● **EXERCISE BRIEF**: Give again, exactly and without pictures, the lines running from the line with "Task: Click the SMS" to the end of the records below.
(DATA TO PROCESS begins)
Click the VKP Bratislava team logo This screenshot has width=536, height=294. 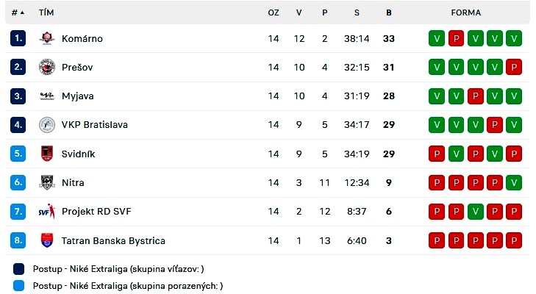coord(47,125)
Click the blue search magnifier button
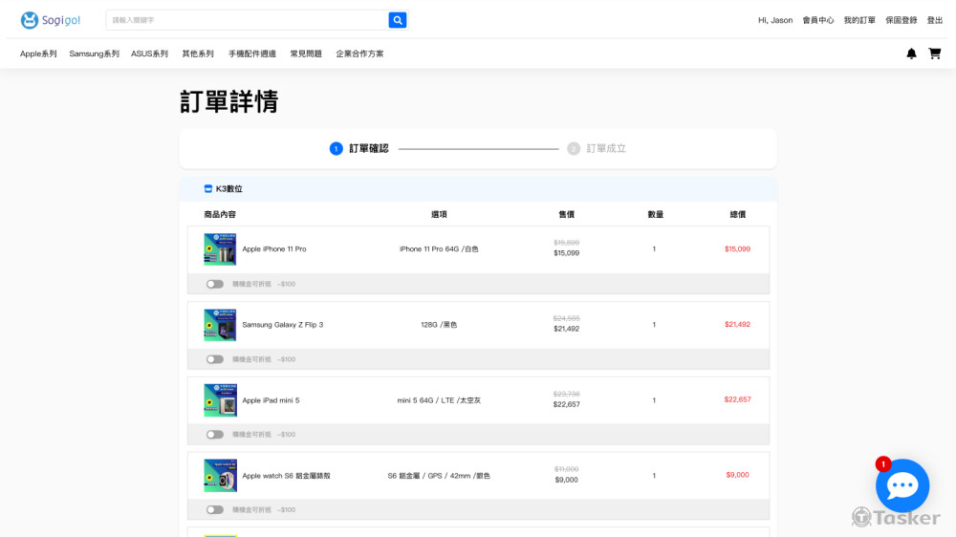 (398, 20)
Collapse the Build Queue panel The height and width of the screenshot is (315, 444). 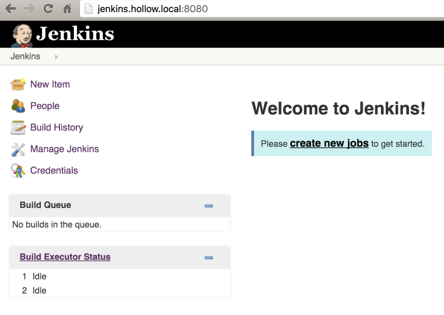(x=209, y=205)
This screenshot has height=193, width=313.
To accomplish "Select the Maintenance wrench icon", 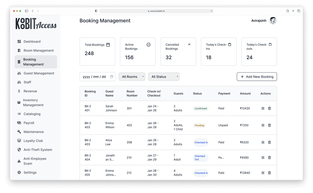I will pyautogui.click(x=19, y=132).
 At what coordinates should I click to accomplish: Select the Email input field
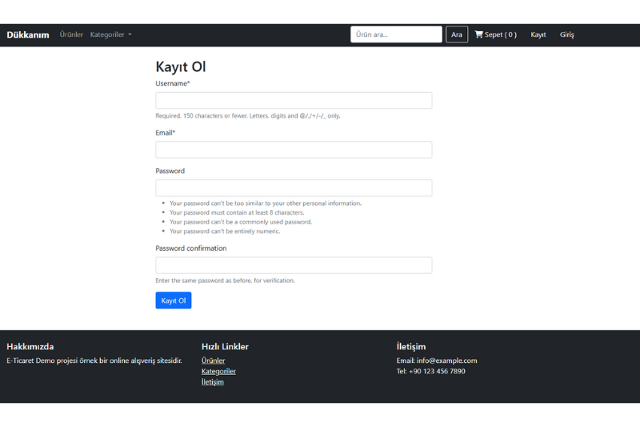click(x=294, y=150)
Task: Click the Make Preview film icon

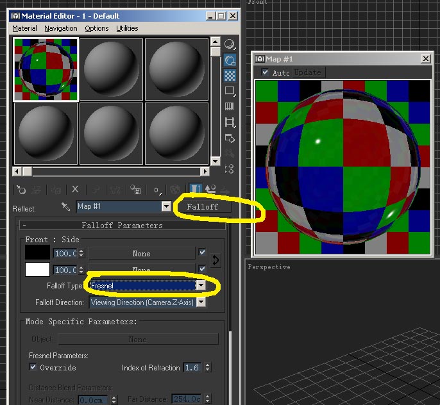Action: 229,122
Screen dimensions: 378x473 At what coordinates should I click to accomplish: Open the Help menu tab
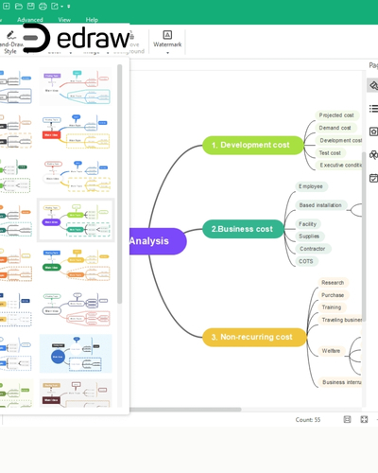[x=92, y=20]
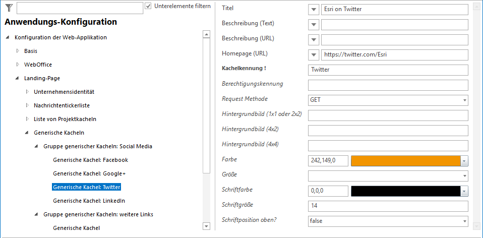483x238 pixels.
Task: Open the Titel language dropdown arrow
Action: [313, 10]
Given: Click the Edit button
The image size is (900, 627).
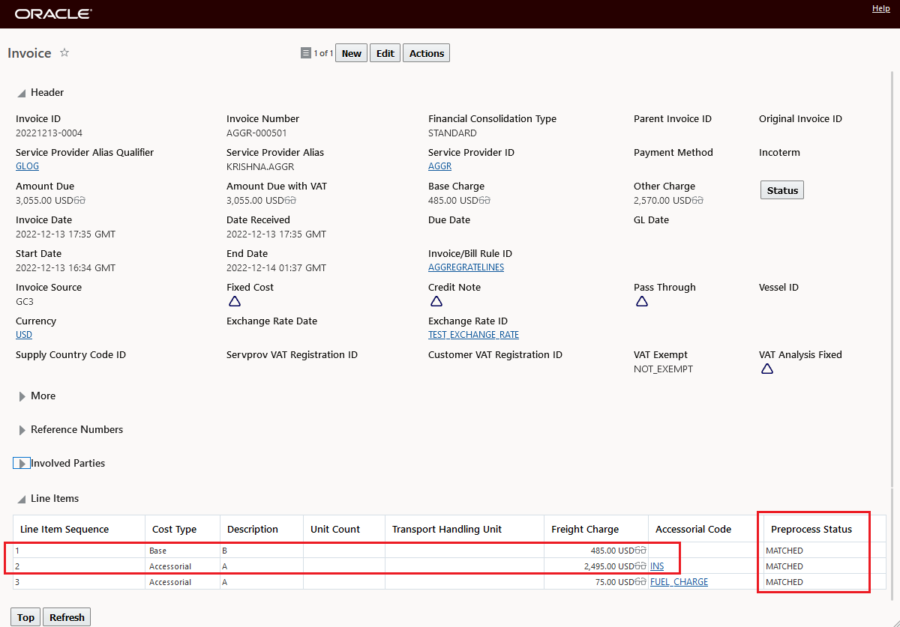Looking at the screenshot, I should pyautogui.click(x=385, y=53).
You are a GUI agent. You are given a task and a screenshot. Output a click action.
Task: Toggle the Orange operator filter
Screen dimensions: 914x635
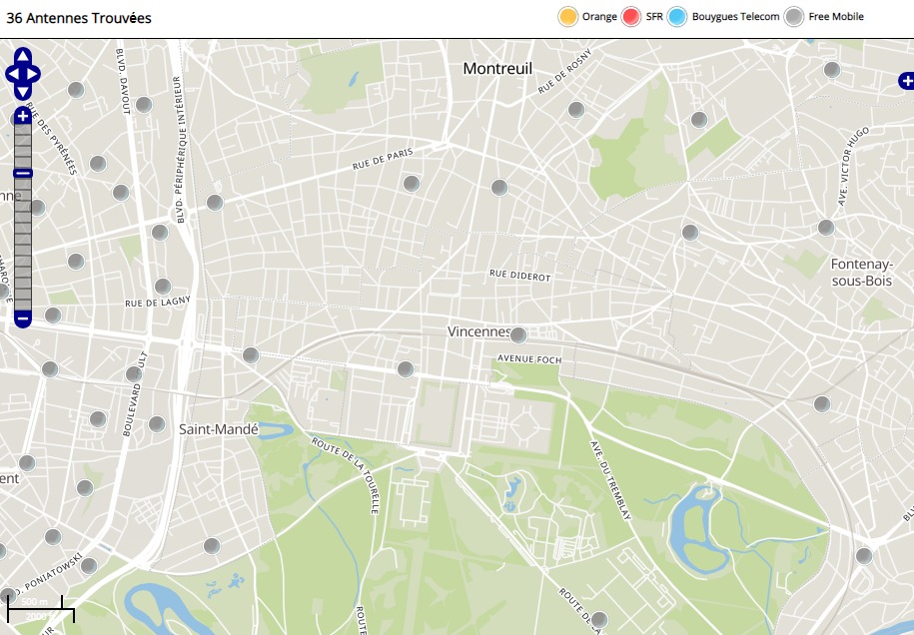(x=568, y=17)
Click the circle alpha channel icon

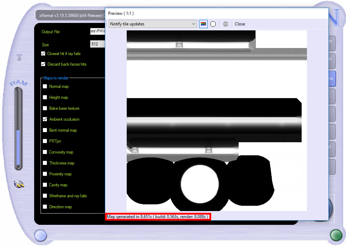[x=213, y=24]
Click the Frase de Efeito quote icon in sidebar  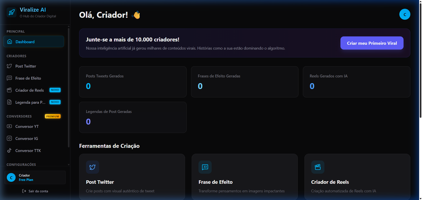9,78
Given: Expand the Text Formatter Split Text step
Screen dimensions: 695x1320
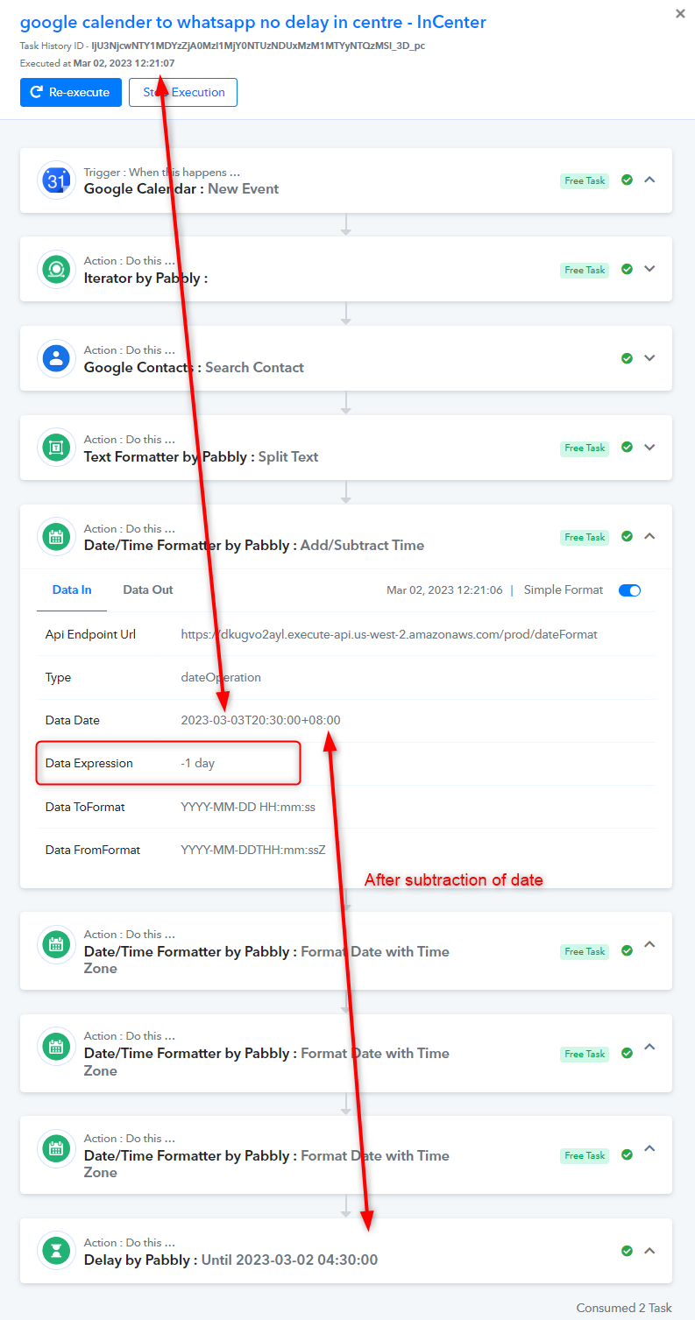Looking at the screenshot, I should [x=649, y=447].
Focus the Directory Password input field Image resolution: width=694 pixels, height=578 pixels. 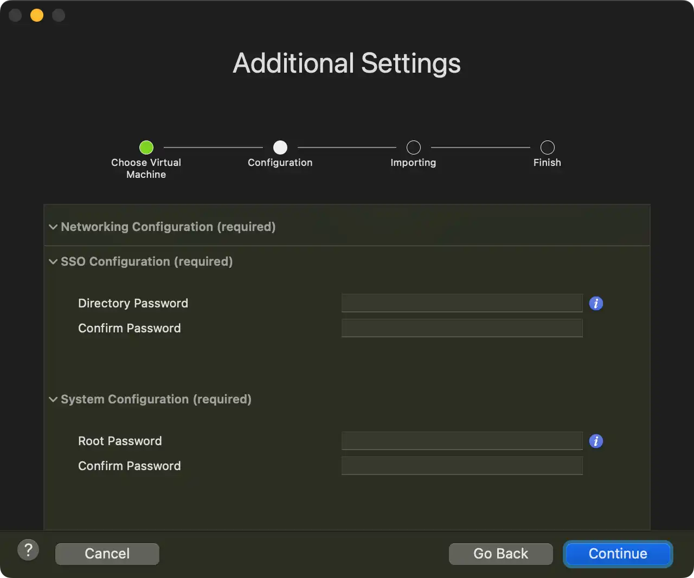pos(462,303)
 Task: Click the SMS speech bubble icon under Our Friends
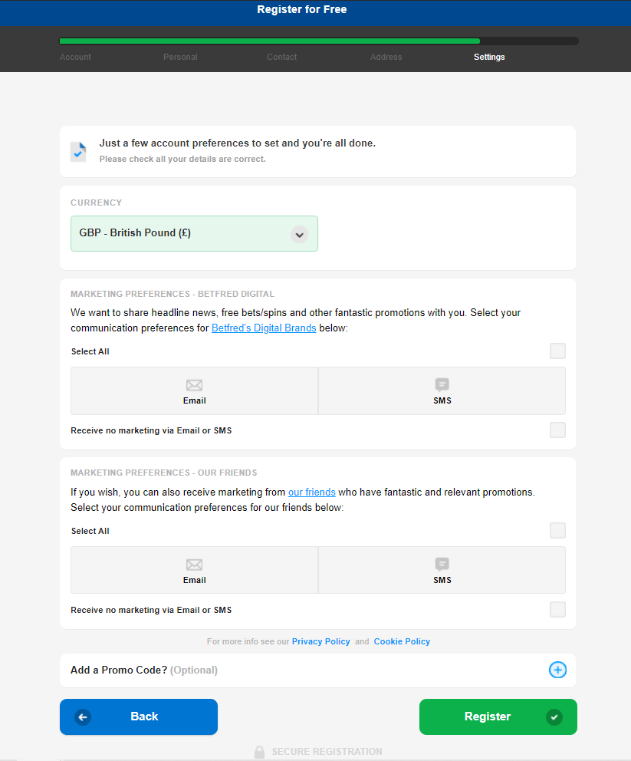tap(442, 565)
(DATA TO PROCESS ends)
● **SOLUTION TO THIS EXERCISE**:
 Task: Click the SMS speech bubble icon under Our Friends
tap(442, 565)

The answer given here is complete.